I notice a trend to place far too much emphasis upon rendering intents and their affects / effects for prints, especially in the case of earlier thread posts and mentions of white point, neutrals / grays, etc.
So far as sign makers are often concerned, rendering intents are useful to wrangle bright, vivid colors at the edges of the spectrum.
One can rather easily evaluate those effects by using Photoshop's Proof Colors feature. Try wild. Open the Onyx Quality Evaluation PDF using the common U.S. Web Coated (SWOP) v2 ICC profile while cycling custom soft proofing against the rendering intents.
Then, open the same file but using an ICC profile such as the EpsonWideCMYK_Ver2 as a start to the same exercise. One should easily see the significant difference between the two different ICC profiles and very little difference, if any, among rendering intents.

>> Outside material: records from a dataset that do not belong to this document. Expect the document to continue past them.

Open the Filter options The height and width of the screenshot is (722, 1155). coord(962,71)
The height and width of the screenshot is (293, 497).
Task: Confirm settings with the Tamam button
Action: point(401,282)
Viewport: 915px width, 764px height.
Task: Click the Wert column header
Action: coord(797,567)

The EpsonWide ICC profile (like others available from machine makers) is somewhat that of the ProPhoto RGB ICC profile which is a very wide color gamut and where rendering intent effects may be noticed. Digital cameras especially can capture colors beyond the color gamut of color printing processes which may be stressed with pictures of bright flowers and the like of anything vivid but with subtle gradations. The effects of rendering intents can sometimes become readily apparent in such photographic images or artistic creations using the extremes of vivid colors. Maybe notice the bright yellow fruit pictured in the Onyx file. Recommended for photography is the Perceptual intent which will bring the most vivid colors into the most vivid capability of the printer / ink / media combination while preserving gradations. Using the Relative intent will likely lose some or all of vivid gradations.
Most often, it's hard to notice rendering intent effects in the vast majority of files.
So, the exercise should show that rendering intents play a rather rare part in the scheme of things but the initial input ICC profile is far more important.